As to the topic at hand as a recent open university mature student one of my projects was on antibiotic resistance in the environment - specifically wastewater concentrations. There is a big problem with antibiotics being used in animal farming and the use in humans leading to environmental accumulations. Human use is often not metabolised by the body and excreted in active form where antibiotic resistance may develop in water treatment plants (WWTP) and water treatment sinks. In general our 1950s style sewage treatment isn't very good at removing these, or other persistent pollutants as well.


One of the papers I found "Review of Antimicrobial Resistance in the environment and its Relevance to Environmental regulators", Singer et al from NERC, wallingford, UK gave a really excellent background. I was deeply impressed as well by Switzerlands plans to upgrade half their WWTPs. Much of how much environmental contamination contributes seems largely unknown - I remember its the above NERC paper that lists heavy metals and other locally occuring conditions as co-factors although there are a few others.

Anyway I'm a big out of my depth for now, I wish I'd found you guys earlier on in my life, but will be keeping an eye out on this as things progress in my life. I hope some of the above is helpful.

Welcome to the Forum! Thanks for asking an interesting question.

I'm not aware of any EA funding going toward antibiotic resistance, though it was the subject of an Open Philanthropy shallow cause writeup (and there may be funding I don't know about).

- _Given material_:
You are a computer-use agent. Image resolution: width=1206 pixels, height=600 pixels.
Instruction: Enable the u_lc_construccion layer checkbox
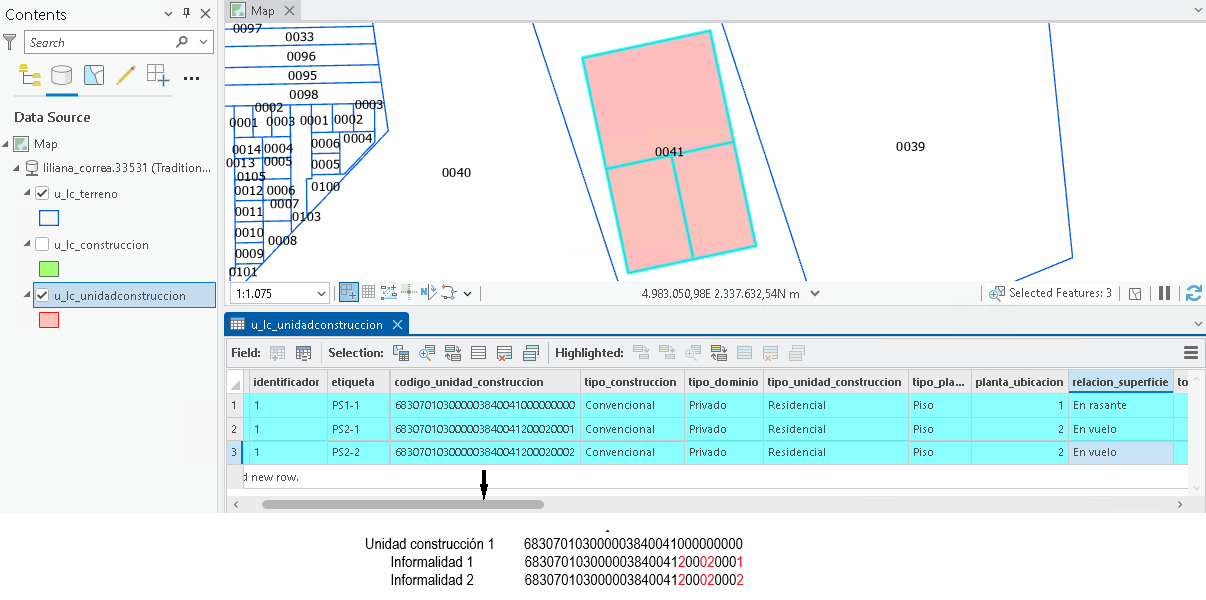coord(42,244)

- _Questions to answer_:
- a) Say whether each statement agrees with the forum post on antibiotic resistance. Answer yes or no for each, and quote the words from the post that decide it. (i) The writer's project dealt with antibiotic concentrations in wastewater. (ii) The reply says EA funding has gone toward antibiotic resistance. (iii) Switzerland plans to upgrade all of its WWTPs.
- b) Carry on the forum post on antibiotic resistance, picking up right after its last sentence.

- _Expected responses_:
- a)
(i) Yes: "specifically wastewater concentrations"
(ii) No: "I'm not aware of any EA funding going toward antibiotic resistance"
(iii) No: "Switzerlands plans to upgrade half their WWTPs"

- b)
Also, I'd recommend you include links to the papers you are citing to make it easier for people to follow your argument (you can highlight text in the Forum's editor to get a "link" button that lets you add a URL).

Finally, while I don't know much about this topic in particular, "1 in 2 Americans don't know how to use antibiotics appropriately" plus "1 in 2 cases of resistance come about as the result of antibiotic misuse" doesn't seem to necessarily imply that education is the best way to respond to AR issues. 

For example, we could change the way doctors prescribe antibiotics to make misuse less likely without changing the way we educate patients (see this example from the UK's Behavioural Insights team). We may also wind up focusing on resistance that comes from sources other than misuse, if there are effective solutions in those areas. Sometimes, the most effective way to work on a problem doesn't involve tackling its biggest sub-problem.